Когда доктор Гауди в конце концов уступил настояниям фирмы «Печатай, Толкай и К°» — молодой фирмы, чья поистине юношеская энергия делала отказ немыслимым, — и согласился урвать от сочинения своих проповедей столько драгоценных часов, сколько было необходимо для того, чтобы состряпать книгу (которую они намерены были получить, которую они должны были получить и которую им впоследствии удалось получить), он, разумеется, сделал это в предвкушении награды куда более возвышенной, нежели тот щедрый чек, который побудил к деятельности его перо. Ибо этой книге (она называлась «Вперед и ввысь») было предназначено принести миру немалую пользу: годы придут и уйдут, но на протяжении нескончаемой вереницы лет молодые люди — а он писал для них — будут возвышать свой голос здесь, там, повсюду, благословляя его имя. Урезывание проповедей ради такого дела было поистине оправданным, более того — оно было похвальным. «Там, где были десятки, появятся тысячи, — говорил почтенный доктор. — Я направлю их стопы на верную стезю, и благодарность многих ревностных борцов будет мне подлинной наградой».
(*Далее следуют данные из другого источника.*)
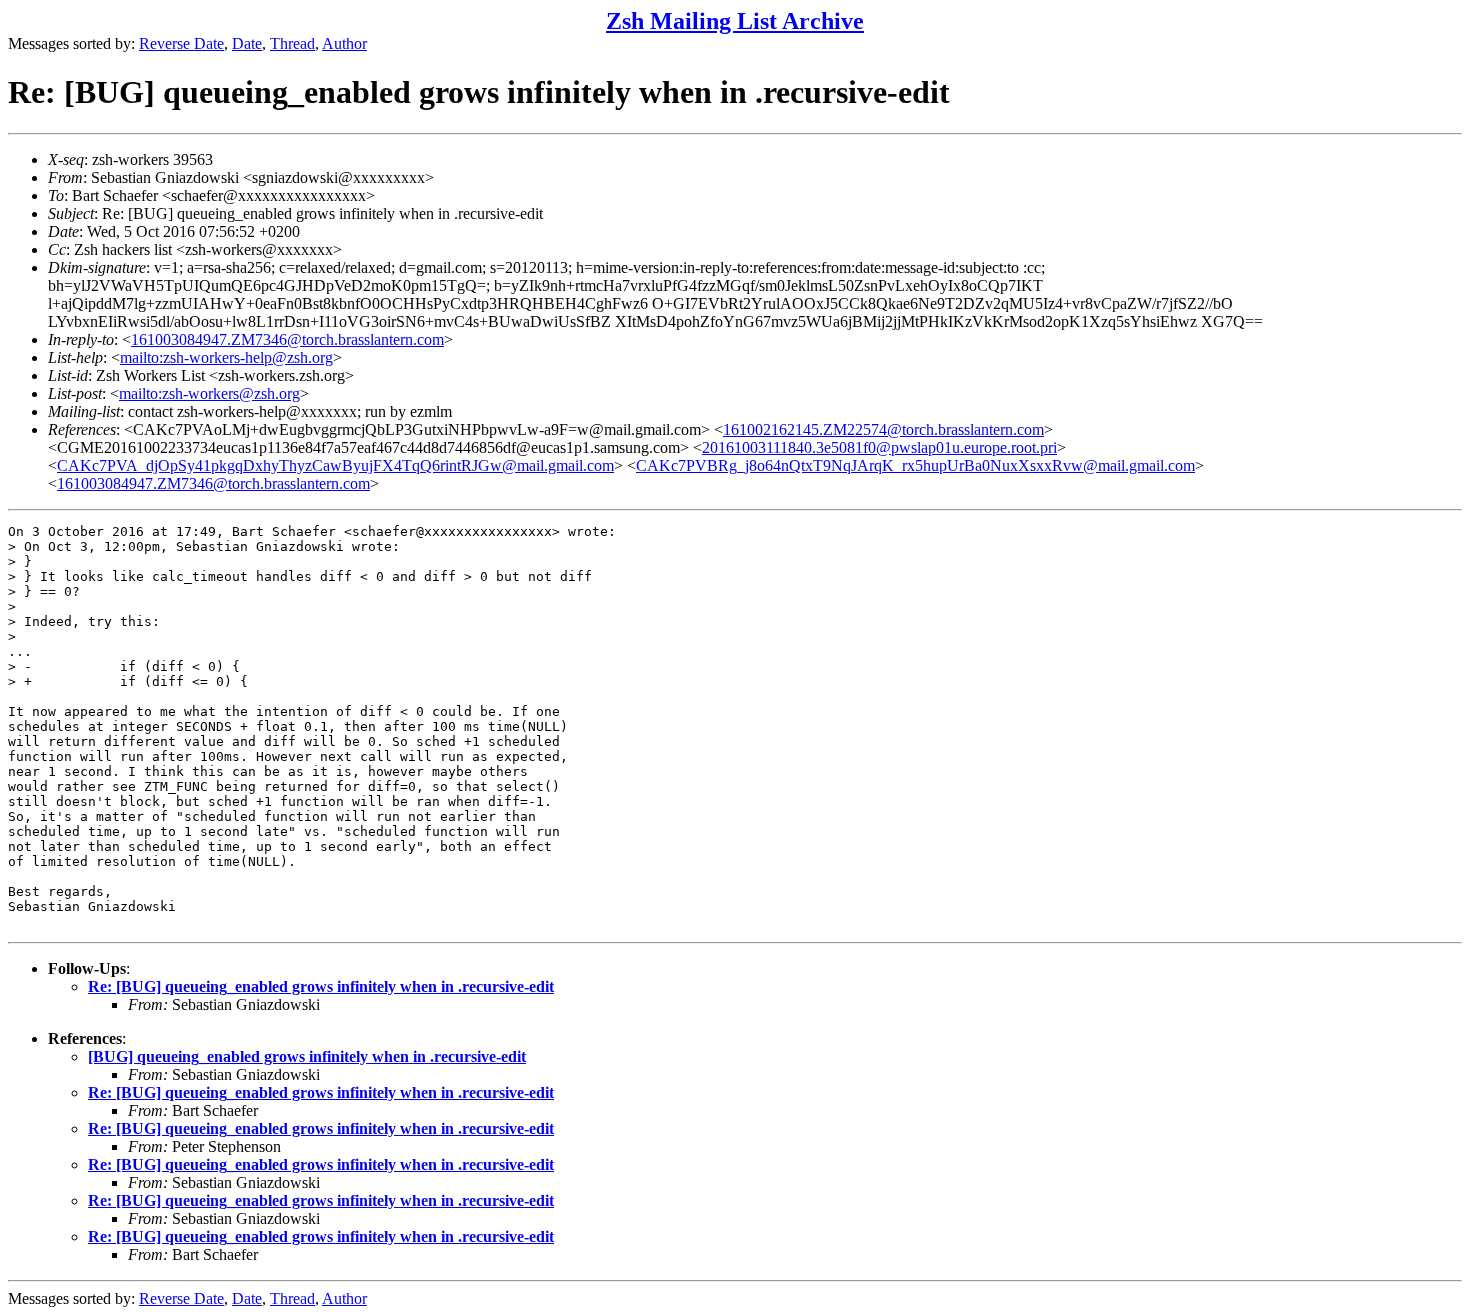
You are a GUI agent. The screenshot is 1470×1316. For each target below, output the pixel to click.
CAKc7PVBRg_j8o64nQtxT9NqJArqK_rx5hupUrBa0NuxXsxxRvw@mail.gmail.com (915, 465)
«Вперед и ввысь» была полна избитых истин — истин, которые изрекают и принимают на веру (изрекают по привычке, а принимают на веру из лени), — истин, которые должны быть изрекаемы и приняты на веру (изрекаемы немногими, а приняты на веру большинством), дабы мир существовал и делал свое привычное дело. Пожалуй, единственное новое, что было в книге, — это глава об искусстве.

Доктор Гауди был чрезвычайно силен в вопросах искусства. Рафаэль и Фидий неизменно присутствовали в его проповедях. Истина есть красота, а красота есть истина. Он не уставал призывать свою паству к возвышающим душу воскресным посещениям выставок живописи и скульптуры и полагал, что лучший способ облагородить и усовершенствовать свою натуру — это самому взяться за кисть. Доктор был одним из попечителей Академии художеств; он не пропускал ни одной выставки и тащил за собой всех знакомых, каких только можно было принудить выслушивать его высокопарные рассуждения; и хотя он и не высказывался открыто, но ясно давал понять, что дело духовного возрождения и спасения рода человеческого едва ли требует большего, чем уменья накладывать краски на холст.